Suppose you feel an immense need to throw up and know that you are in fact going to throw up, and at the same time you absolutely cannot throw up, because you are in a bus full of people or something. Or to take a stronger example, someone you deeply care about must be alive because you deeply love them, and at the same time you also know for certain that they are dead.

There’s a sense of… you have two facts, and your mind feels like both of them must be true. But they also cannot both be true. It’s like they’re physical objects, magnetic so that they repel each other, and both cannot be in the same place at the same time because physical objects don’t work that way.

Except that, now they are. Some irresistible force has pushed them together and that is tearing the entire universe apart, reshaping the laws of nature to force them to accommodate this fact.

The thing that I’m trying to find a good word for, is that sense of impossibility that accompanies the world being torn apart.

Likely we don’t have a good word for this, because we ordinarily cannot see it. The mind recoils from it, and we only remember the sense of agony that surrounded it. It’s only in some unusual states of consciousness such as deep meditation, that two facts can get pressed against each other in such a way that the conscious mind is forced to stay present and witness the moment of impossibility.

I suspect that the two facts feel like mutually repelling objects because in a sense they are. That the mind is built to treat unpleasant feelings and ideas as something literally repulsive, an independent patch of the world that pushes against that which the mind accepts as true. My hand touches something hot and I quickly pull it away, the painfulness of the object repelling any desire to approach. Then the same mechanism for avoiding physical pain got recruited for avoiding emotional and social pain, and unpleasant beliefs and experiences.

But sometimes you need to grab the hot object anyway, do the unpleasant thing. And sometimes the facts come with overwhelming force, and you have to admit something that you kept struggling against.

I imagine facts and dislikes as kind of like large serpents or sea monsters, circling each other deep in the unconscious mind. Sometimes the facts take over a certain territory, forcing the disliked ideas to withdraw and adopt a more cramped space. They might twist themselves into elaborate tightly-bound knots, trying to find a way to exist in the narrow space that’s left between the facts, construct increasingly contrived rationalizations that let a person avoid facing what’s true.

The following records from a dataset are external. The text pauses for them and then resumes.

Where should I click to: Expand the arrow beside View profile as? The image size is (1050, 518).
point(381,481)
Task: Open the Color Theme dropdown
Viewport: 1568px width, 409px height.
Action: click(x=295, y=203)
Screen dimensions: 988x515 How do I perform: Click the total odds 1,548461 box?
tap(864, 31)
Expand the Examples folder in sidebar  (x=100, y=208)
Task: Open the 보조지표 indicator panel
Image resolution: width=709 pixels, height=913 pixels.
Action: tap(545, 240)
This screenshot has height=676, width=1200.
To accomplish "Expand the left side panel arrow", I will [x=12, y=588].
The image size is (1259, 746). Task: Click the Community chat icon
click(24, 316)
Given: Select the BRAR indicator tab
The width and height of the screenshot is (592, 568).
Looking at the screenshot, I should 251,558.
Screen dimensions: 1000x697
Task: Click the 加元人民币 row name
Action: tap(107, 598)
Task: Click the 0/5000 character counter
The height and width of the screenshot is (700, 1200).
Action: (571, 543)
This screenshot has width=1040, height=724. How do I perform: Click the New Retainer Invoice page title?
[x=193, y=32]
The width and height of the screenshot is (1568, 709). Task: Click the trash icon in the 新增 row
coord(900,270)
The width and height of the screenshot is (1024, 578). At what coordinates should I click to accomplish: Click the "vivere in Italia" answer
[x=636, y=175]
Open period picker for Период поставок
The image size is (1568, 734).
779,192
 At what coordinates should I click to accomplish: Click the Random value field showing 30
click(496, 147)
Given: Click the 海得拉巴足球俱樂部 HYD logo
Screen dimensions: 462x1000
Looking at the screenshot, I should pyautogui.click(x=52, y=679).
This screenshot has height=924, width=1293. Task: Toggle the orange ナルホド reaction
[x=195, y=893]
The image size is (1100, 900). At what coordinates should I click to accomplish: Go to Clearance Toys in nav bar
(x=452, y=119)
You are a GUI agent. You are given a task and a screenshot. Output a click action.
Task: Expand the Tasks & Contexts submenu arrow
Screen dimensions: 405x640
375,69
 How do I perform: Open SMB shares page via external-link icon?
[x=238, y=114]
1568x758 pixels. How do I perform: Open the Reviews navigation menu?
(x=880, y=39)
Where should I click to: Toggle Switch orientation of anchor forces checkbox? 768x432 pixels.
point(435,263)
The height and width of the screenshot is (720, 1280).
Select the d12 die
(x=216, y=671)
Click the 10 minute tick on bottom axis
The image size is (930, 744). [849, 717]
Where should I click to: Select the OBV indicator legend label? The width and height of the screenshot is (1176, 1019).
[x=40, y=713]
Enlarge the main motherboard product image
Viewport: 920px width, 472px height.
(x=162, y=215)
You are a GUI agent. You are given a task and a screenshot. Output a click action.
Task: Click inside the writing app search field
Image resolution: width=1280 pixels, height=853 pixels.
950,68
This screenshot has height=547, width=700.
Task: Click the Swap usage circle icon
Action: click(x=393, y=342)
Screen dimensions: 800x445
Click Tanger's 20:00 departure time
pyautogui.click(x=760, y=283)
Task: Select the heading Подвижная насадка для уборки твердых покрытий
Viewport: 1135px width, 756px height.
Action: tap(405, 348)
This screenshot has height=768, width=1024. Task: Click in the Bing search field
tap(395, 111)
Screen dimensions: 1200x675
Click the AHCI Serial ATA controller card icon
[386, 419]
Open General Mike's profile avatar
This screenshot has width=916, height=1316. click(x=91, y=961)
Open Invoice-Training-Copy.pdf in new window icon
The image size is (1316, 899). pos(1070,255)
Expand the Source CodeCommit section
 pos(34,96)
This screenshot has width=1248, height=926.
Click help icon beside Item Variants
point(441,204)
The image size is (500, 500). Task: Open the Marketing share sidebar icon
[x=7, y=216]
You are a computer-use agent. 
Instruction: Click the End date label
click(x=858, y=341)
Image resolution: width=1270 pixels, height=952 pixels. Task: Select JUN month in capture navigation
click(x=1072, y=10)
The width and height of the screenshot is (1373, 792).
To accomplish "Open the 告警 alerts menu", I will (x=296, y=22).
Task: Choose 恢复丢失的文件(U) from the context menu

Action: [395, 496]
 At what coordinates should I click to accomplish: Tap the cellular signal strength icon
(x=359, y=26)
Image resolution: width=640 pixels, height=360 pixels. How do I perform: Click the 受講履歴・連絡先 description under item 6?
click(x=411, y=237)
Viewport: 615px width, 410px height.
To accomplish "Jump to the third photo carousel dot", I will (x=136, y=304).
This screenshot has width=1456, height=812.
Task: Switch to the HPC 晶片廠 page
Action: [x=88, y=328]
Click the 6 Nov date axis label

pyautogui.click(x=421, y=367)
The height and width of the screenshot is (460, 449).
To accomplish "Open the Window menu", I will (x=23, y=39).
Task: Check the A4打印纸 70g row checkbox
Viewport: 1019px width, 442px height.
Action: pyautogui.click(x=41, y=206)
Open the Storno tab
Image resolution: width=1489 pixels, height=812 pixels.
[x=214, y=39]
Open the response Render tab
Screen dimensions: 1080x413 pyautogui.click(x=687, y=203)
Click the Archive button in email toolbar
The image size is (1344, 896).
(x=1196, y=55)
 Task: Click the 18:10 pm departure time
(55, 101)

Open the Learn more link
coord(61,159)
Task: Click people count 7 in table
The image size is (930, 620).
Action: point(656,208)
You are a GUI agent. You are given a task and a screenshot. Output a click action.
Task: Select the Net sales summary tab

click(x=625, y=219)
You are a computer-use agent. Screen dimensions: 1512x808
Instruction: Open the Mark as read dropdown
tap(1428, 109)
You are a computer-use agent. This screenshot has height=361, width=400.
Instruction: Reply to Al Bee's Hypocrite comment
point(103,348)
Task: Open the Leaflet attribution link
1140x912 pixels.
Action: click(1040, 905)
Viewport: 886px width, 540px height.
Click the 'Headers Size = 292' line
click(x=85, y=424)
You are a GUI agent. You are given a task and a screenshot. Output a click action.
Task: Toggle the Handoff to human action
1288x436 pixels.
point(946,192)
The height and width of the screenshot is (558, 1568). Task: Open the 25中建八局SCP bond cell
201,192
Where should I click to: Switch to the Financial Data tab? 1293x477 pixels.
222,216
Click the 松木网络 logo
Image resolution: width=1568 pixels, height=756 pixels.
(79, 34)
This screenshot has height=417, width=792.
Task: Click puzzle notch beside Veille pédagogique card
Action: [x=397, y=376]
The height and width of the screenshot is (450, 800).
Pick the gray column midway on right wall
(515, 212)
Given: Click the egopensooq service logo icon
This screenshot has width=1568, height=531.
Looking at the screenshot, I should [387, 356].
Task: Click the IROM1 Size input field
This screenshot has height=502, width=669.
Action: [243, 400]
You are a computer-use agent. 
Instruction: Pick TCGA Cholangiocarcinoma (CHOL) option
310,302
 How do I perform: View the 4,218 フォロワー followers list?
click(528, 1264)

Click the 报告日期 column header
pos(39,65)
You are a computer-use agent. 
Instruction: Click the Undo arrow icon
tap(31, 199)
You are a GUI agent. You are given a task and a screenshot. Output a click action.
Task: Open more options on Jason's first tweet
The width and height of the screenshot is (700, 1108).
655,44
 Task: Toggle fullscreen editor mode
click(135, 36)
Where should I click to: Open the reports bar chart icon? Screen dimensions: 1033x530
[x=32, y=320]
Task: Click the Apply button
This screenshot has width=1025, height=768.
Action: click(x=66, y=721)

And sometimes the dislikes push back. A fact encroached too quickly on territory that was too painful, triggered an internal wave of nausea that strengthened the aversion. The serpent-monsters of pain come out in numbers, force the sense of truth away, mark a region as one that must never be believed in again. A fanatic is confronted by the impossibility of their belief and rather than truly facing it, sinks even deeper into delusion, willing to proclaim any insane belief as true.

But even though facing the facts feels like an impossibility and like the end of the world, it’s actually not. Upon seeing the horror, the mind adjusts, reshapes the structure of its beliefs to accommodate for both things being true. Afterwards there is only a memory of having faced something horrible, and in its wake, two objects that have melted seamlessly together.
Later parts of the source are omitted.